Marie-France Dubreuil (born August 11, 1974) is a Canadian ice dancing coach and former competitor. With her husband Patrice Lauzon, she is a two-time (2006–2007) World silver medallist.

Personal life 
Marie-France Dubreuil was born on August 11, 1974, in Montreal, Quebec. She married her Canadian partner and skater Patrice Lauzon in August 2008. On December 24, 2010, she gave birth to their daughter, Billie-Rose.

Competitive career 
When Dubreuil was five, she asked for skating lessons for her birthday and her grandmother gave her skates as a present. She took up ice dancing at the age of ten. The pair of Ekaterina Gordeeva / Sergei Grinkov was one of her influences. Competing with Bruno Yvars, she won the bronze medal at 1990 World Junior Championships.

Dubreuil teamed up with Patrice Lauzon in 1995 and they placed 6th at their first Canadian Championships. They took the silver medal in their first appearance at Four Continents in 2000. Their coaches were Sylvie Fullum and François Vallee, who retired after the 2001–02 season. Dubreuil/Lauzon decided to move permanently to Lyon, France, to train under Muriel Boucher-Zazoui.

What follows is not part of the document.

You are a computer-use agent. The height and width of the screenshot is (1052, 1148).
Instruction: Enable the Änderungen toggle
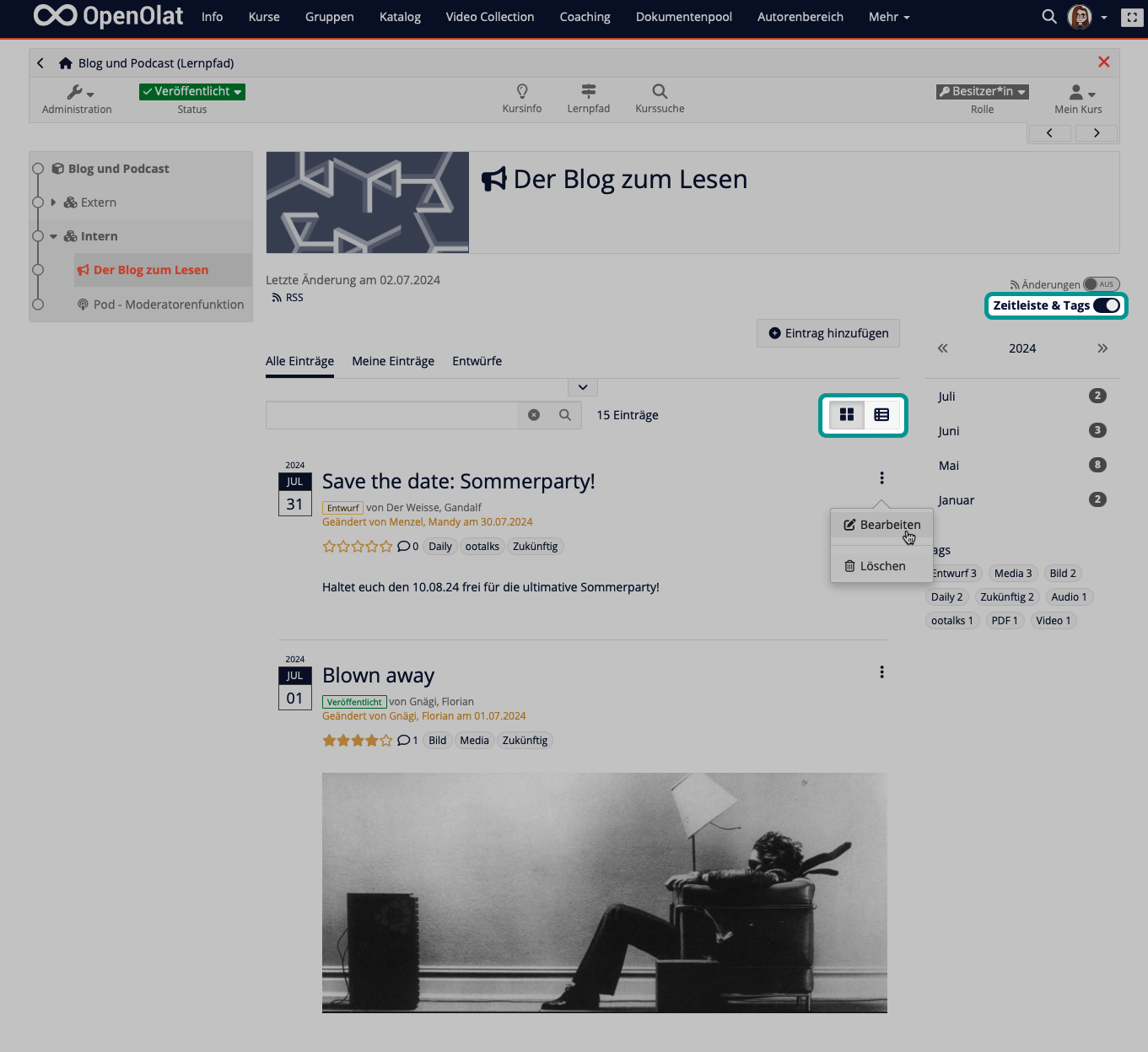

Dubreuil/Lauzon captured the gold medal at the Canadian National Championships five times and competed at the Winter Olympics twice. They had to withdraw from the 2006 Winter Olympics after Dubreuil suffered an injury from a fall during a lift attempt at the end of a program. Lauzon had to carry her off the ice. They recovered to win the silver medal at the 2006 World Championships in Calgary, Alberta.

Dubreuil/Lauzon began the 2006–07 season with gold medals at 2006 Skate Canada International and 2006 NHK Trophy, which qualified them for the Grand Prix Final. At the World Championships in Tokyo, they took their second consecutive World silver medal.

Dubreuil/Lauzon skated in ice shows in the 2007–08 season. They confirmed their retirement from competitive skating on May 20, 2008.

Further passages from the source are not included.